A simple approach I just thought of ( so it may be nonsensical / not work ).

(1) Assume that each thread has a priority, and no two threads have the same priority.

(2) Whenever a thread acquires a lock, the priority of the thread that has the lock is recorded in the lock.

(3) When a thread wants to acquire a locked lock it, it examines the priority of the locker, LP.

(4) If LP is lower than it's own priority, then it simply waits for the lock to be released.

(5) If LP is higher than it's own priority, it releases all the locks it has, waits for the blocking lock to be released, and then retries. It is the "victim" of a possible deadlock.

One way of assigning a priority is to use negative the time the thread started it's transaction, this should ensure that every thread eventually makes progress. The more "senior" (older) threads have priority.

No need to invent as this problem is well studied. You can start with the Wikipedia article and follow up from there. The first answer on this StackExchange post sounds a lot like your proposal.

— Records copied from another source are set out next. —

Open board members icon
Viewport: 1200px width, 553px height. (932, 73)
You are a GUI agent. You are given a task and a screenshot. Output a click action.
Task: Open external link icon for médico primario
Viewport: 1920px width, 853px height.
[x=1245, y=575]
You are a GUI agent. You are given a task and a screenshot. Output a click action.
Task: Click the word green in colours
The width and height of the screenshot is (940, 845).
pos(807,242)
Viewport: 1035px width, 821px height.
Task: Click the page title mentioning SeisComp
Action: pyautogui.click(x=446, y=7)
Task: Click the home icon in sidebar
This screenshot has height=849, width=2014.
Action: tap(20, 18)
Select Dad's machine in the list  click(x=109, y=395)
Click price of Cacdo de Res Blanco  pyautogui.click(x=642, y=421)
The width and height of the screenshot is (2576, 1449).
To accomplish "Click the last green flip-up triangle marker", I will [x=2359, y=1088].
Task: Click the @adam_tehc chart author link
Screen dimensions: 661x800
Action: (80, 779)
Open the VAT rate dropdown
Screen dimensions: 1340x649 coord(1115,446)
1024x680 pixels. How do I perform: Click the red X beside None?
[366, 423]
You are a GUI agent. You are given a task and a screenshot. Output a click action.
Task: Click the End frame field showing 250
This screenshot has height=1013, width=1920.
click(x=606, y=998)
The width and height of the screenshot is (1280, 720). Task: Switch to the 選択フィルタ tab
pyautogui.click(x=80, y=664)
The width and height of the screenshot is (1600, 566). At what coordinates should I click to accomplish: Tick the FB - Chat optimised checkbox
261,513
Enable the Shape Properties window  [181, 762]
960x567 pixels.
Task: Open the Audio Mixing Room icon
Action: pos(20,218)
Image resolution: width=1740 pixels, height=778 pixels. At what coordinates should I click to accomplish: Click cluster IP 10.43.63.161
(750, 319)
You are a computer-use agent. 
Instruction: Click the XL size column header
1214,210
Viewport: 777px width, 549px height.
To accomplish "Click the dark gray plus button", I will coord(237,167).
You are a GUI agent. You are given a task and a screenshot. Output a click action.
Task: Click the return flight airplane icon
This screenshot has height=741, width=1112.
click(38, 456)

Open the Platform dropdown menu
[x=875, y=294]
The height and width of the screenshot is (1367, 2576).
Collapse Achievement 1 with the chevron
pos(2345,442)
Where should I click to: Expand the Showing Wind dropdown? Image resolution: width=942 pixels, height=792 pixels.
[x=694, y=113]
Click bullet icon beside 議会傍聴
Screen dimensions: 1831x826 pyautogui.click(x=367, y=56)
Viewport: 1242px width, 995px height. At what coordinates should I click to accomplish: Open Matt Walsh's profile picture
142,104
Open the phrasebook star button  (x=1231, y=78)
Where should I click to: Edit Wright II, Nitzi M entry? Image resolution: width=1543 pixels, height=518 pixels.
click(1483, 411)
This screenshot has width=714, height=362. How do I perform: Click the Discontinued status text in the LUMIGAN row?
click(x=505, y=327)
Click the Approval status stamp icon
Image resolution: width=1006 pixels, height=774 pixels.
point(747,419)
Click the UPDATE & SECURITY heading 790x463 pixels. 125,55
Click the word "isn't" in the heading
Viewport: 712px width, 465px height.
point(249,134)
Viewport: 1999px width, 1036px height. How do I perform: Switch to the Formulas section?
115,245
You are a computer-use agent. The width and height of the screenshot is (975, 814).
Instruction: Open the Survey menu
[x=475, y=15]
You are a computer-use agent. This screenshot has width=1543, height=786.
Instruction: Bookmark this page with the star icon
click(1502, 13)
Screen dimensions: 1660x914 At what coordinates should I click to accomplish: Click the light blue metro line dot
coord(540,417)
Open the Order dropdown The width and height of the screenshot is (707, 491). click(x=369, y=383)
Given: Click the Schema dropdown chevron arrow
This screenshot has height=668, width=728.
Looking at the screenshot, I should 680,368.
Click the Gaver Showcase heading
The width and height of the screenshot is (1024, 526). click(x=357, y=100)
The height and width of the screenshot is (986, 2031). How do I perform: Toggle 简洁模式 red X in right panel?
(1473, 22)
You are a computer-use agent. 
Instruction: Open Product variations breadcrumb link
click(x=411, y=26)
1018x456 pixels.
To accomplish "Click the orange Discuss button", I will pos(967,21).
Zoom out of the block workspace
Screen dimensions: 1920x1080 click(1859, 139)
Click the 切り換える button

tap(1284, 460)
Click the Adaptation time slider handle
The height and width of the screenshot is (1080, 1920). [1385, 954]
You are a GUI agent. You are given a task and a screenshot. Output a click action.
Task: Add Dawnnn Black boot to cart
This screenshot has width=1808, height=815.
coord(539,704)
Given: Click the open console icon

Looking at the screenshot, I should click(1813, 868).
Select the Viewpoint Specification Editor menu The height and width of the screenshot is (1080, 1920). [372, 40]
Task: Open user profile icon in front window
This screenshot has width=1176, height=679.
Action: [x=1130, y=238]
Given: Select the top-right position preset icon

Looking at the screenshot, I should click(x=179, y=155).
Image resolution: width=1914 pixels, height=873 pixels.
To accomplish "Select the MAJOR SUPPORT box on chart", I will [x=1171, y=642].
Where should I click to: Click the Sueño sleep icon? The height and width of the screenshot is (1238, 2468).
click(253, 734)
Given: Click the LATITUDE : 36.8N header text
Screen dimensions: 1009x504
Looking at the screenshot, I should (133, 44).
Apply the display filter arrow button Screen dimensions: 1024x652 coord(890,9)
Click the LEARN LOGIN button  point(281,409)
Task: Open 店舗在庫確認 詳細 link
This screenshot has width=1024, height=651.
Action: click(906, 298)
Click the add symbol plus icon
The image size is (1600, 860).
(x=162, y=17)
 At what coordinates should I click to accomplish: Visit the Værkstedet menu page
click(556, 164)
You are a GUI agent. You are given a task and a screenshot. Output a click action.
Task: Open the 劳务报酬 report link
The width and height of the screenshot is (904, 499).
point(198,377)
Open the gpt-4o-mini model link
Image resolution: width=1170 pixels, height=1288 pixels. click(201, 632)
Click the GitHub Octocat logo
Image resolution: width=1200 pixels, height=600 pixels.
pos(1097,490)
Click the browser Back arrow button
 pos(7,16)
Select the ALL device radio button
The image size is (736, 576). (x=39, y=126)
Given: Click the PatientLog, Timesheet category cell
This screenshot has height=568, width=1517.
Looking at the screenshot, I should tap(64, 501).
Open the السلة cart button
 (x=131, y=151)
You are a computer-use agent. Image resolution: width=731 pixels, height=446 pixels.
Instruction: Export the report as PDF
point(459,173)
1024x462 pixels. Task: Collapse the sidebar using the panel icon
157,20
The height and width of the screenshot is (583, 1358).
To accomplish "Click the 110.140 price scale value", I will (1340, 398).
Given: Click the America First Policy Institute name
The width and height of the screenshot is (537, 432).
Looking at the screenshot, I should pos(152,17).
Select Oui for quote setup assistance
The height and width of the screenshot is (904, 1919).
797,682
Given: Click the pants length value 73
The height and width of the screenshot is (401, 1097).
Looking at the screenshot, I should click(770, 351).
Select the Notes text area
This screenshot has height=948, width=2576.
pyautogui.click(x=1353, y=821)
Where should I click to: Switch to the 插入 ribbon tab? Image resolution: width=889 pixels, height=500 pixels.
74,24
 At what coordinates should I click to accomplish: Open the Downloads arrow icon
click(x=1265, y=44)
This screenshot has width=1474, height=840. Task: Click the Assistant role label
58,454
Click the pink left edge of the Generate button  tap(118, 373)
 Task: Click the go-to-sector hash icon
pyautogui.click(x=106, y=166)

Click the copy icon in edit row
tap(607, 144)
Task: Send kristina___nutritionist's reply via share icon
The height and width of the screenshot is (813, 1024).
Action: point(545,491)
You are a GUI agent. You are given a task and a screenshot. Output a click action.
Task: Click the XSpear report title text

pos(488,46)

Static lock ordering would be useful to have in Rust. One of my comments reads:

/// #Locking protocol
/// 
/// Locks must be locked in this order, to avoid deadlocks.
/// * LockByName
/// * UndupDatabasesLink
/// * SceneObjectLink
/// * Statistics
///
/// No more than one lock of each type can be locked by a thread.
/// All locks must be held only by a scoped construct.

That restriction could be statically enforced by something that can follow the call chain at compile time. It doesn't cover all cases, but if applies, it prevents deadlocks.

One possibility is to represent the current lock chain as an HList of zero-sized types, one per lock. Then, use generics to only allow locking when the current chain is compatible with the proscribed order.


Edit: I don't have time to test this properly, but I think something along these lines should work:

use typenum;
use typenum::type_operators::IsLess;

use std::marker::PhantomData;
use std::sync::{Mutex, MutexGuard};

pub struct LockToken<'a, PRI>(PhantomData<&'a mut PRI>);
impl LockToken<'static, typenum::U0> {
    pub fn new_thread_root_unchecked()->Self { LockToken(PhantomData) }
}

pub struct OrderedMutex<T, PRI>(Mutex<T>, PhantomData<PRI>);

impl<T, PRI> OrderedMutex<T, PRI> {
    pub fn lock<'a,'b:'a, TPRI>(
        &'a mut self,
        _: &'a mut LockToken<'b, TPRI>,
    ) -> (MutexGuard<'a, T>, LockToken<'a, PRI>)
    where
        TPRI: IsLess<PRI, Output = typenum::True>,
    {
        unimplemented!()
    }
}

I don't have time to test this properly, but I think something along these lines should work.

That looks like a way to declare a hierarchy of OrderedMutex types, but I don't see how the use checking works.